I've scheduled my first singing lesson for this afternoon. Last year for my birthday my husband gave me one hour of singing lessons. My birthday is tomorrow, so you can see it took me some time to get up the nerve to make the call to set up the initial time. The plan is to stretch out one hour to 2 half-hour lessons this week and next. If all goes well, I will add in more over the course of the summer.
The desire for the lessons stems from my work around the book I am writing about being sexually abused as a kid. As a little, little girl, I loved to sing. I often sang to myself made up songs. I imagined interviews many years in the future when I would tell the story to some interested reporter how I used to sing to my own reflection in the window of Gram's white car. I would explain how I had always loved to sing and what an important part of my life music had always been. When I was actively taking guitar lessons I wrote and sang a number of my own songs.

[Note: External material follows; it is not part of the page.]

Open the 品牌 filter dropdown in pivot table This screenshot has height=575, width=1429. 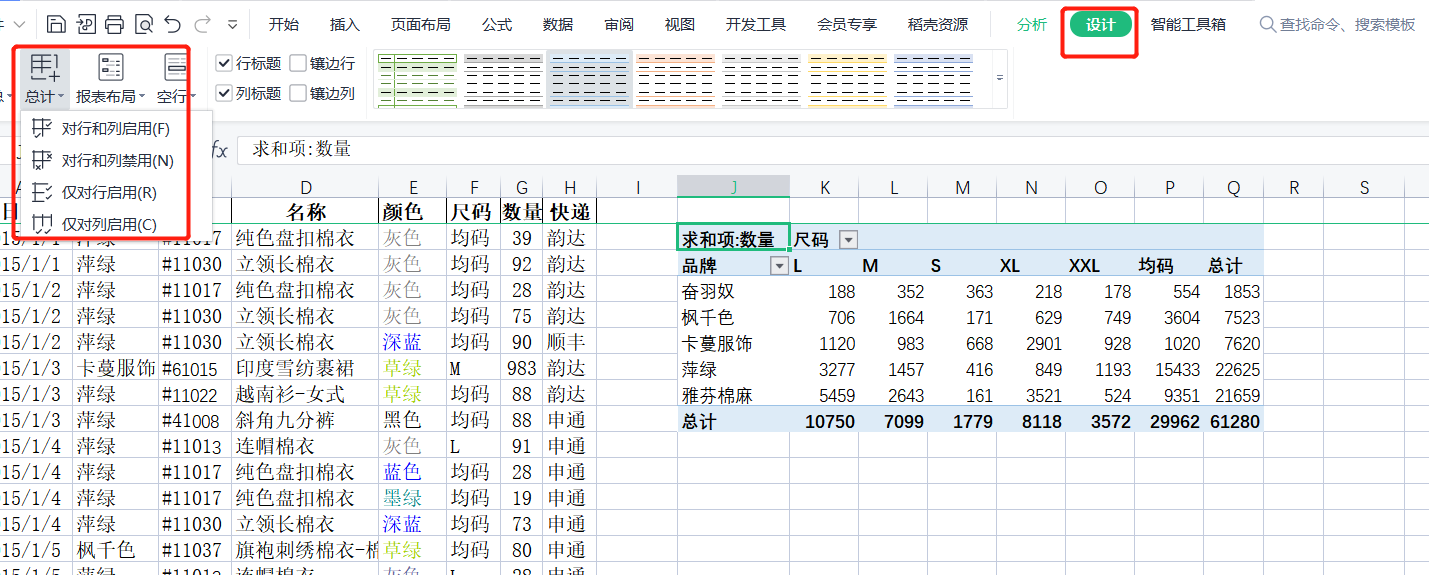coord(779,266)
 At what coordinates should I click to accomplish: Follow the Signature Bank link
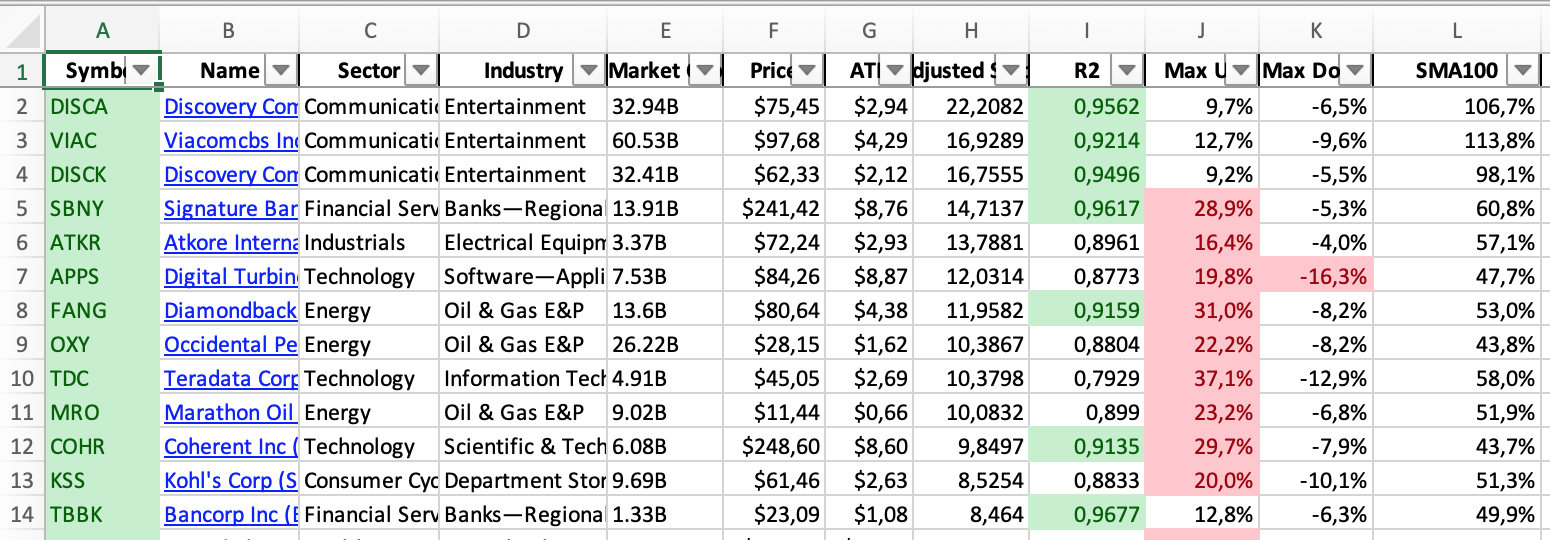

So, life didn't happen exactly the way I had envisioned. I don't sing in public, certainly not solo. I love to sing along with the radio, but you won't hear me warbling in the shower. I lost my voice when I lost my music, back when I was taking guitar lessons from a pedophile.
These lessons are another in a long line of attempts to regain what I lost all those years ago.
So what makes me think I can sing to begin with? Not much, actually. I know from work in high school productions that I can be a competent back-up singer, but probably not a soloist. But what if I can sing well? Strong, out loud, carry a tune and find a vibrato? I can, or could at one time, at least carry a tune. I'd like to recapture that part of myself at the very least. Anything more would be simply wonderful.